Позднеромантический мир может и не заключать в себе непосредственной дьяволиады и непосредственного гротеска; естественно, художественный мир строится как двоемирие, сохраняет свое абсолютное значение оппозиция добро — зло (красота — безобразие); принципы построения мира далеки от жизнеподобия; власть условности продолжает оставаться безусловной; но гротеск, дьяволиада становятся метафорой; они присутствуют как объект сопоставления, сравнения; они не покидают пределов художественного мира, но перестают быть реальностью; здесь есть не Мурр, а сравнение с животным, не дьявол, а сравнение с дьяволом; сверхреальное перестает быть предметом изображения, хотя и продолжает отбрасывать тень на изображаемый мир.

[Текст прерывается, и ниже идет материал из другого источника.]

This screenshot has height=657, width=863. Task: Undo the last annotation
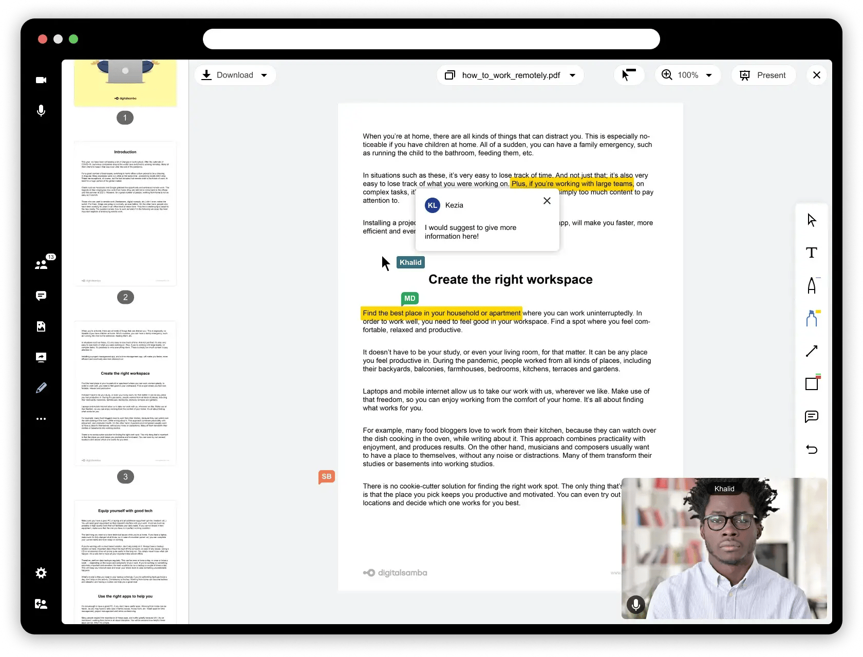click(x=812, y=449)
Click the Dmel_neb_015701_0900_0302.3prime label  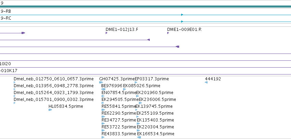tap(54, 100)
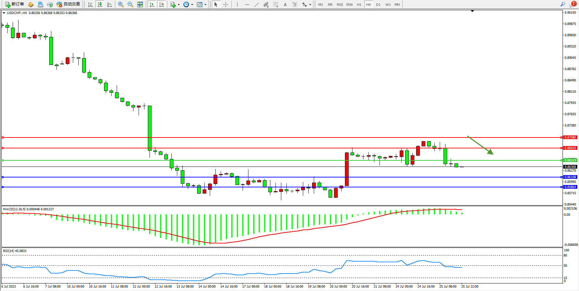The height and width of the screenshot is (291, 579).
Task: Toggle AutoTrading (自动交易) button
Action: point(68,4)
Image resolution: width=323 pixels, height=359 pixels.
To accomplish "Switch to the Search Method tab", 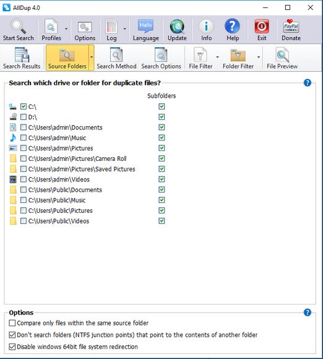I will click(x=116, y=58).
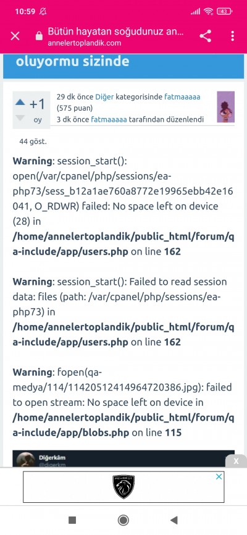View fatmaaaaa's avatar thumbnail
The image size is (247, 535).
click(x=226, y=107)
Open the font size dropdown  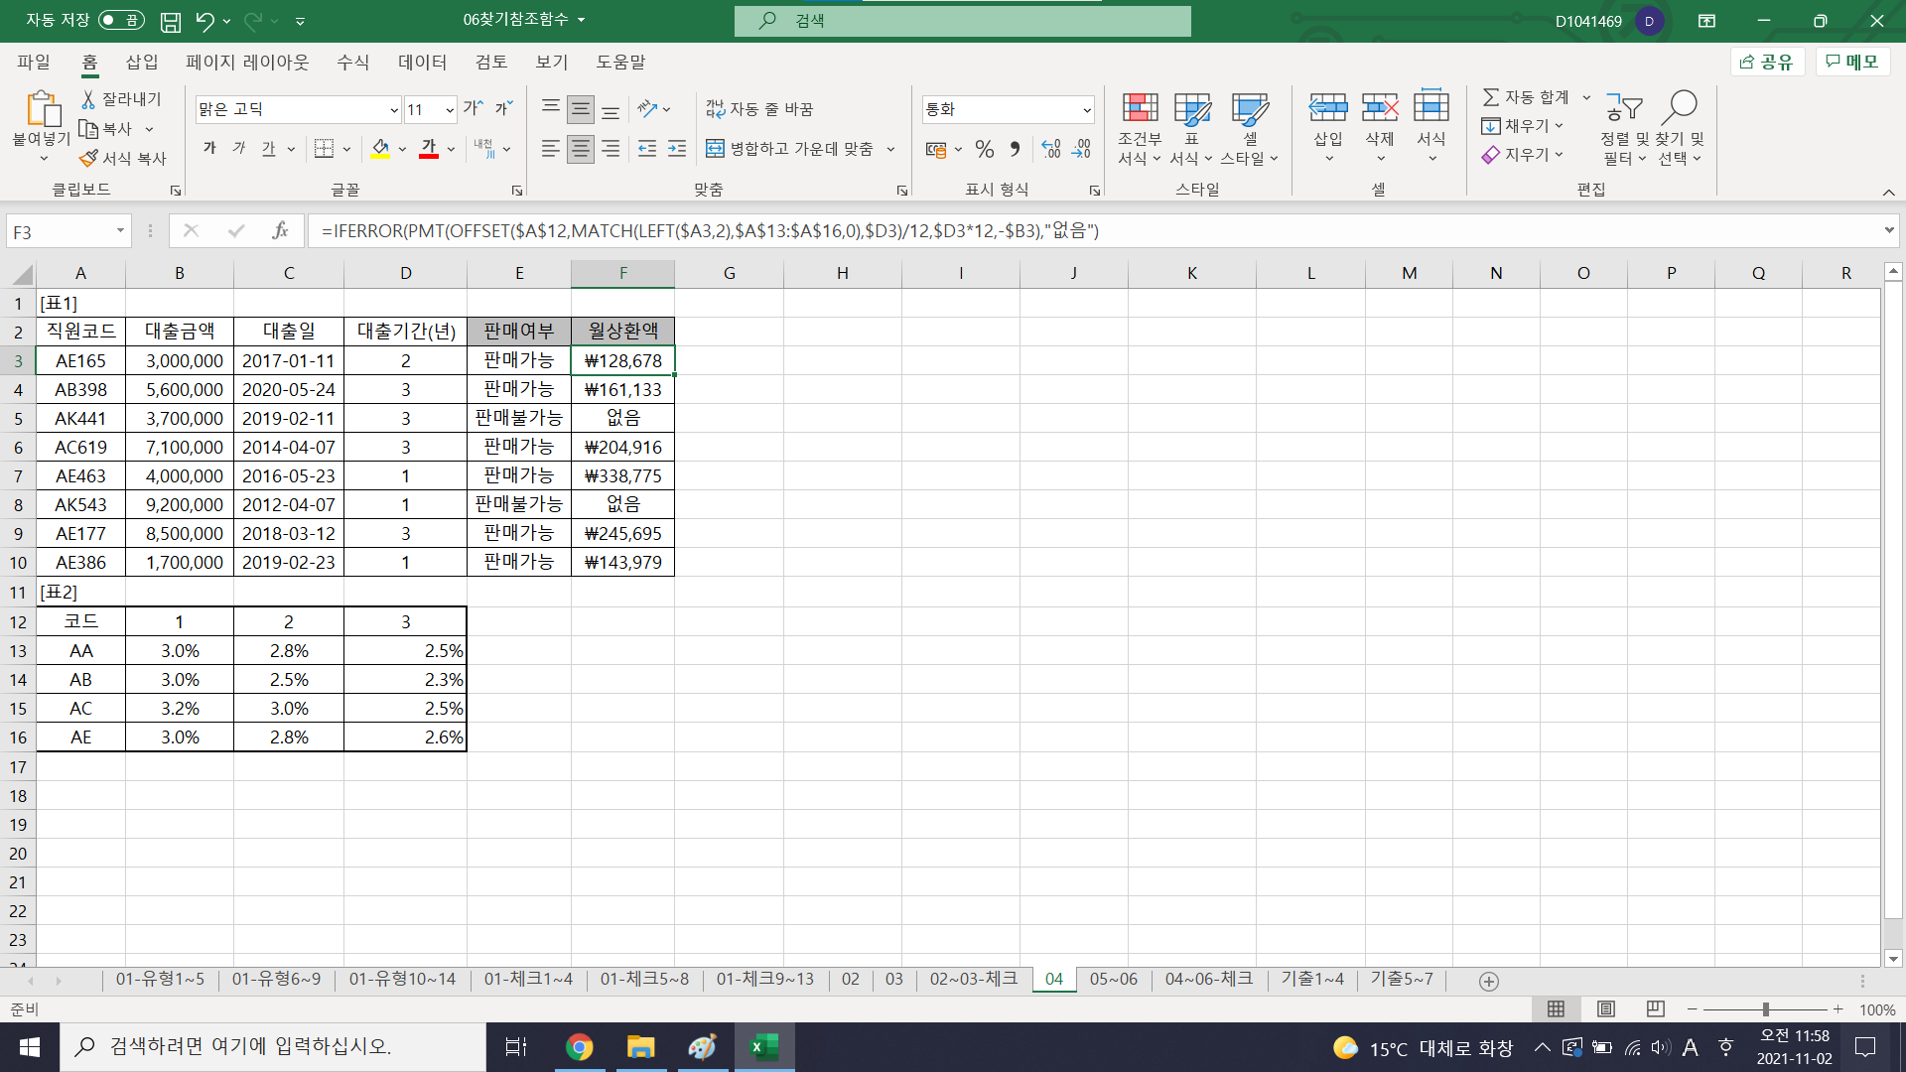pyautogui.click(x=450, y=110)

Персонаж, представляющий этот мир, введен в контекст реальности; его сверхреальное заключено не в принадлежности к демонологическому или животно-автоматическому царству, а в сконцентрированности зла, в некоей крайней, за пределы человеческих возможностей выходящей форме. Эти характеристики кладутся в основу как портрета, так и образа мыслей и действий персонажа. Чрезвычайно важен портрет, неизбежно вводящий в мир того или иного носителя, «воплотителя» зла. Портрет — своего рода знак, эмблема; портрет присутствует в каждом его шаге, жесте, движении; персонаж никогда не покидает пределов портретной определенности; вся жизнь персонажа поставлена под знак портрета, из него исходит и им определена; портрет — свидетельство доопытного, априорного мышления; персонаж еще не создан и персонаж уже исчерпан; вся послепортретная жизнь персонажа — только доказательство правоты портрета; дело в том, что в портрете сосредоточена суть; портрет и необходим как обнародование сути, позднее проявляющейся в системе внешних и внутренних движений.